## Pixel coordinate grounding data
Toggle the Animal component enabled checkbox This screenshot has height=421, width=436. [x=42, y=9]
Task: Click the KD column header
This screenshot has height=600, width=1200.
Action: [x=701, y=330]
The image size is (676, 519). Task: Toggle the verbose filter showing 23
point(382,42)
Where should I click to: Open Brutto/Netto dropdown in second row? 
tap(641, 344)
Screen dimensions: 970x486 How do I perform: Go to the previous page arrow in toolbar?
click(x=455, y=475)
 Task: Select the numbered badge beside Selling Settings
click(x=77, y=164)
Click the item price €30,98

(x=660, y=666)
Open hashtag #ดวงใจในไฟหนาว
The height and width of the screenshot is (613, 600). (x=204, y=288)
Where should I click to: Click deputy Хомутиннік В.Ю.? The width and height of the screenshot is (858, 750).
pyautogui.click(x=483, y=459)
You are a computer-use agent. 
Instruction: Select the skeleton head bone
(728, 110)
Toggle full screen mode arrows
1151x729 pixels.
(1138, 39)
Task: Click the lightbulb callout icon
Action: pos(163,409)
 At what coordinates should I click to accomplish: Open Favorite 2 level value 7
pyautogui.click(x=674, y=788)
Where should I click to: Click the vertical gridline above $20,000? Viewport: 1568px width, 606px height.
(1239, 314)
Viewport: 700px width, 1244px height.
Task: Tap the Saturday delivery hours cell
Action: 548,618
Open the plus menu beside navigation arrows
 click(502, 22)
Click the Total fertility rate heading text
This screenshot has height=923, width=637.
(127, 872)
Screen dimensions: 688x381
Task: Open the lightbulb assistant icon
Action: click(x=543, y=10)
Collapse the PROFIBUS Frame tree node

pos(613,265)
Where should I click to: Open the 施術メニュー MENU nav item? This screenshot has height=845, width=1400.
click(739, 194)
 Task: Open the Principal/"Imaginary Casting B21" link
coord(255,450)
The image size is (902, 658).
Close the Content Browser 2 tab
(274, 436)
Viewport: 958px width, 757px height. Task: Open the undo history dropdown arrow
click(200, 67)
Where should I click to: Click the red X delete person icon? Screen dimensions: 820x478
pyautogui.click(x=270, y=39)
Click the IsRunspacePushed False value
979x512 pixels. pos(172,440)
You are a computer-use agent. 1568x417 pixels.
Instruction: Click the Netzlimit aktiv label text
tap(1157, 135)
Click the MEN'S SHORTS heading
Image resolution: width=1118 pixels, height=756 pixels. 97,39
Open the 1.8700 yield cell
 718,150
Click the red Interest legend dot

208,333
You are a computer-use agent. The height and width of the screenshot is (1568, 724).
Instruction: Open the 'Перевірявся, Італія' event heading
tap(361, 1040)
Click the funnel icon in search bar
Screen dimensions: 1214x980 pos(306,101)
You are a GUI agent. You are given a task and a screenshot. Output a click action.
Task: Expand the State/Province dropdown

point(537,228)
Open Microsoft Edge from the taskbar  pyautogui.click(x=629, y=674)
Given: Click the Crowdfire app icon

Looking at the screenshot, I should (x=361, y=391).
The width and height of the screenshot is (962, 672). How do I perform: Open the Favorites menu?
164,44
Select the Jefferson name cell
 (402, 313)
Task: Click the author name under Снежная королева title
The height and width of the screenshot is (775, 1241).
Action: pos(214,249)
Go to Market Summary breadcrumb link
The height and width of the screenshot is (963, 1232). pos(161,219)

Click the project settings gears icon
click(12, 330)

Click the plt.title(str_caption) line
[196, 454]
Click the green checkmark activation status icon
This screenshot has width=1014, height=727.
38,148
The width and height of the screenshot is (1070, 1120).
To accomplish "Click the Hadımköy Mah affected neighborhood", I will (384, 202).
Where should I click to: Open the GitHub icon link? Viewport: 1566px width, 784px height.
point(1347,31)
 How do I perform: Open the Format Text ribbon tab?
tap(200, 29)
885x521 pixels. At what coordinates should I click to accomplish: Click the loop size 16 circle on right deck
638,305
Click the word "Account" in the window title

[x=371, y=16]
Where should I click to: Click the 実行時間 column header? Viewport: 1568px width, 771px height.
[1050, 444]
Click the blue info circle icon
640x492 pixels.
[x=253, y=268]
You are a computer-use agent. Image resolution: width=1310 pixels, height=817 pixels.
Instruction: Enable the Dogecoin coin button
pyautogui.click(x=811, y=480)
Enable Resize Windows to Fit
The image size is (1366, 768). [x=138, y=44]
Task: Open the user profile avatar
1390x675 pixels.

## THE TASK
Looking through the data above, copy out each line in which the string "agent" occurs.

## OUTPUT FOR THIS EXERCISE
You are a computer-use agent. 
You are a computer-use agent. 1568x417 pixels.
You are a computer-use agent. The height and width of the screenshot is (1568, 724).
You are a GUI agent. You are given a task and a screenshot. Output a click action.
You are a computer-use agent. Image resolution: width=1310 pixels, height=817 pixels.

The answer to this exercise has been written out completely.